Des ailes dorment dans la chair de l’homme… Nous pouvons prévoir dès aujourd’hui un développement du bréchet sur la face externe du sternum, qui sera d’autant plus considérable que l’homme sera meilleur aviateur.

Walter Franck qui cite le passage le commente ainsi :

Les futuristes ne présenteront pas seulement l’avion comme l’outil de la modernité, un vecteur de la vitesse permettant de recomposer le monde des formes. Le vol introduit de fait à la détermination d’un monde nouveau directement appréhendable par la «vision à pic» qu’encense en 1912 le Manifeste technique de la littérature futuriste
Walter Franck TENTATIVES DE VOL
Formes définitives d’une économie esthétique de l’aérien. Page 44

Paul Virilio évoque aussi cette citation qu’il place dans la bouche de Goering en compagnie d’une autre : chaque allemand devrait apprendre à voler. Le Maréchal de l’Air nazi rêvera, écrit Virilio, d’installer dans l’espace aérien, la Fliegende Nation (la nation volante), le dêmos nazi. (Cf Vitesse et politique. Editions Galilée page 45)
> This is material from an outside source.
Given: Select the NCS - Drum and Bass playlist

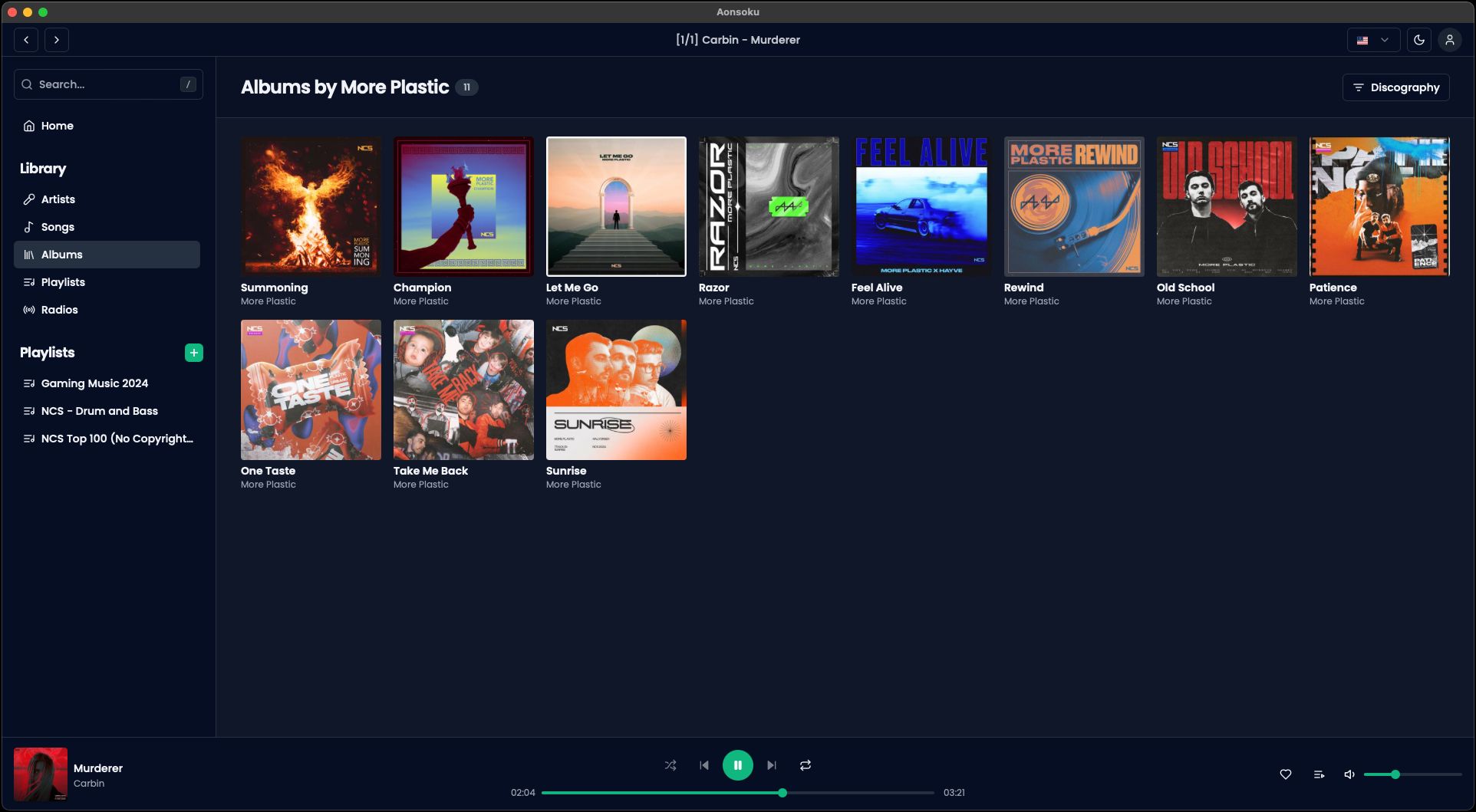Looking at the screenshot, I should [x=100, y=411].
Les informations et documents complémentaires à l’exposition sont extraits du livre de Wolf-Dieter Hepach et Wolfgang Adler Flugpionnier in ULM 1811-1911, publication des Archives de la Ville d’ULM

Un moineau comme ingénieur conseil
Avant de quitter ULM, une petite carte postale :

Sur le toit de la très belle cathédrale – protestante – d’ULM, se trouve la statue d’un oiseau. Ce moineau sorte d’ingénieur conseil est emblématique de la ville. La légende raconte comment des artisans s’efforçaient de pénétrer par la porte de la ville leur chargement de bois de construction qu’ils avaient mis en travers de la charrette comme la branche dans le bec du moineau. Ils s’échinèrent désespérément jusqu’au moment où l’oiseau leur montra en prenant la brindille dans l’autre sens, qu’il leur suffisait de tourner leurs poutres dans le sens longitudinal pour réussir à passer la porte. Depuis on honore le moineau d’ULM qu’on trouve partout dans la ville.

Ute Richter
L’installation de l’artiste plasticienne Ute Richter inspirée par le poème de Brecht s’intitule ULM 1592. Elle est faite de feuilles à dessin roulées adossées à un mur avec les inscriptions Evêque et Tailleur.